WASHINGTON -- President Barack Obama is calling for a review of the controversial Stand Your Ground laws that were at the heart of the killing of Trayvon Martin.
"I think it would be useful for us to examine some state and local laws to see if it -- if they are designed in such a way that they may encourage the kinds of altercations and confrontations and tragedies that we saw in the Florida case, rather than defuse potential altercations," Obama told reporters in a surprise press conference at the White House on Friday.
Florida was the first state in the nation to pass a law that allows an individual who feels threatened to "stand his or her ground and meet force with force, including deadly force." There are now about 30 states with such statutes.
George Zimmerman was recently found not guilty of second-degree murder in the killing of Martin, an unarmed African-American teenager. Police originally did not arrest Zimmerman for six weeks because of Stand Your Ground.

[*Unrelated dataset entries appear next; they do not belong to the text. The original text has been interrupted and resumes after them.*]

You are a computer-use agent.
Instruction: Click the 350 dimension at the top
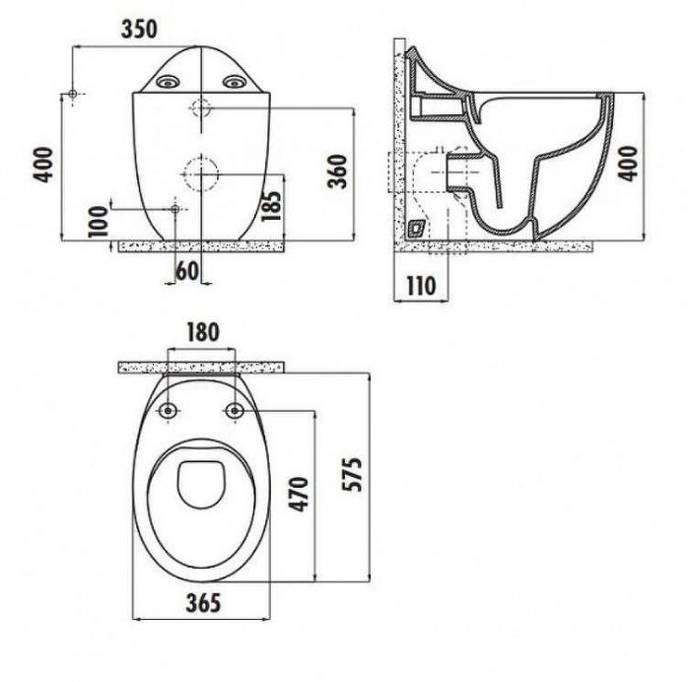[x=139, y=30]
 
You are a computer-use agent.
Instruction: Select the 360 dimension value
[x=338, y=170]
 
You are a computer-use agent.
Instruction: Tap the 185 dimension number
[x=271, y=205]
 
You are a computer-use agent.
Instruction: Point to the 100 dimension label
[x=98, y=222]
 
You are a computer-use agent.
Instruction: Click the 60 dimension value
[x=187, y=271]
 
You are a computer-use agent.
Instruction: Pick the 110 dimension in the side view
[x=421, y=286]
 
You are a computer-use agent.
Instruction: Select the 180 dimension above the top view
[x=203, y=333]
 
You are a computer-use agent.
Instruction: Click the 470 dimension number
[x=298, y=494]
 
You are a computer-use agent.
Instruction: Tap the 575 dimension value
[x=353, y=474]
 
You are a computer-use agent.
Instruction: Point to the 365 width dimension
[x=203, y=603]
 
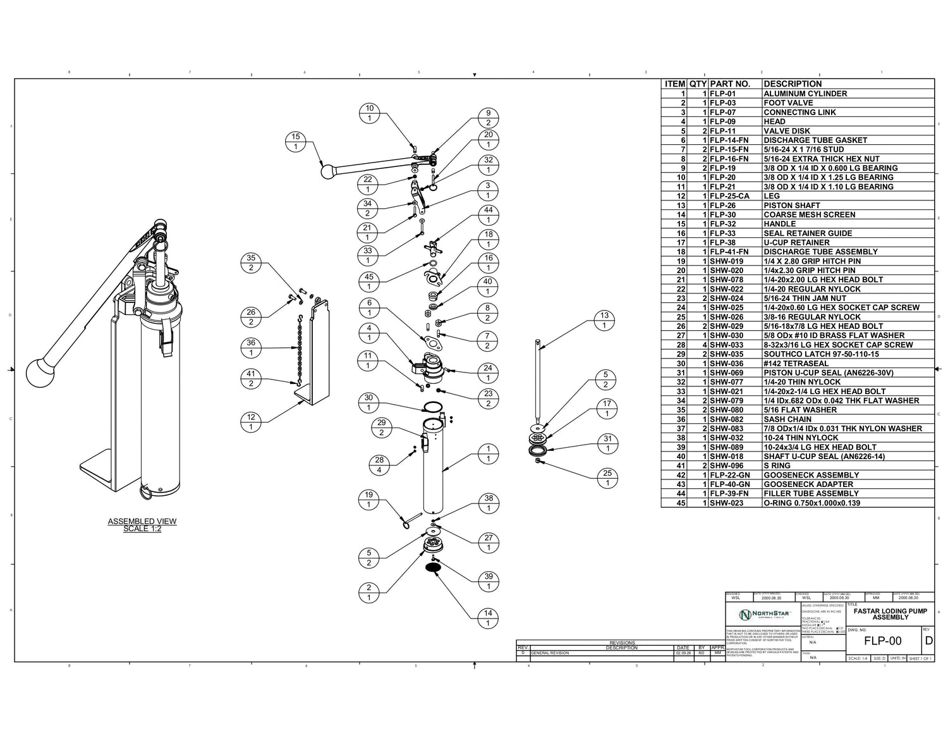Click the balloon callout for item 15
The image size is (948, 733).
295,142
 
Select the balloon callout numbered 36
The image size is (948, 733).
251,347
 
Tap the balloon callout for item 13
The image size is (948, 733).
605,321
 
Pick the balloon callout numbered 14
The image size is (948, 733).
488,618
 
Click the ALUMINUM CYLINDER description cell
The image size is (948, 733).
805,94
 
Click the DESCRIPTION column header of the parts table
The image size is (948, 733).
793,83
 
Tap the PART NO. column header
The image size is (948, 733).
729,83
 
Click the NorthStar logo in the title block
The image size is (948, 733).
762,615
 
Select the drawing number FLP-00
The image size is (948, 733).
883,641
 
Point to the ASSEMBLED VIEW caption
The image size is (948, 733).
142,525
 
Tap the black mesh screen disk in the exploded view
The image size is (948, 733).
433,568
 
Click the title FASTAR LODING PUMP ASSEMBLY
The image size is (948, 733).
890,614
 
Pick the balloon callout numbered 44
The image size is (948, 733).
488,215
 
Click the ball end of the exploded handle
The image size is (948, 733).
327,171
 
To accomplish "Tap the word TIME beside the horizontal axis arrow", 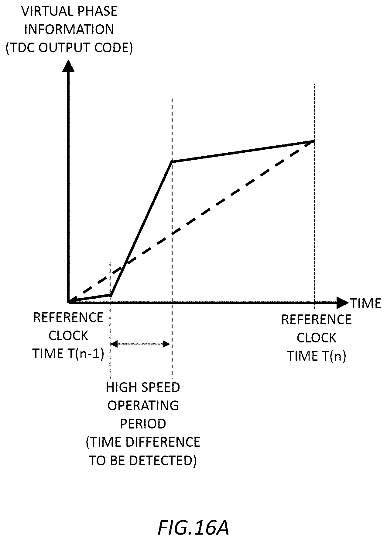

Although Zimmerman's defense team did not invoke a Stand Your Ground defense, it was still central to the trial and read to the jury as part of its instructions.
"If we're sending a message as a society in our communities that someone who is armed potentially has the right to use those firearms, even if there's a way for them to exit from a situation, is that really going to be contributing to the kind of peace and security and order that we'd like to see?" asked Obama on Friday.
"And for those who resist that idea, that we should think about something like these 'Stand Your Ground' laws, I just ask people to consider if Trayvon Martin was of age and armed, could he have stood his ground on that sidewalk? And do we actually think that he would have been justified in shooting Mr. Zimmerman, who had followed him in a car, because he felt threatened? And if the answer to that question is at least ambiguous, it seems to me that we might want to examine those kinds of laws," he added.
Sen. Dick Durbin (D-Ill.) also announced on Friday that his Senate judiciary subcommittee will hold a hearing on such laws in September. It will delve into how these laws and racial profiling mix and the role of the conservative American Legislative Exchange Council in pushing these statutes nationwide. In May, the U.S. Civil Rights Commission voted to launch an investigation into whether Stand Your Ground laws have a racial bias.
A June 2012 study by the Tampa Bay Times found that in Florida, defendants who cited the Stand Your Ground law were more likely to prevail when the victim was black. Seventy-three percent of those who killed a black person walked away with no penalty, compared to 59 percent of those who killed a white victim.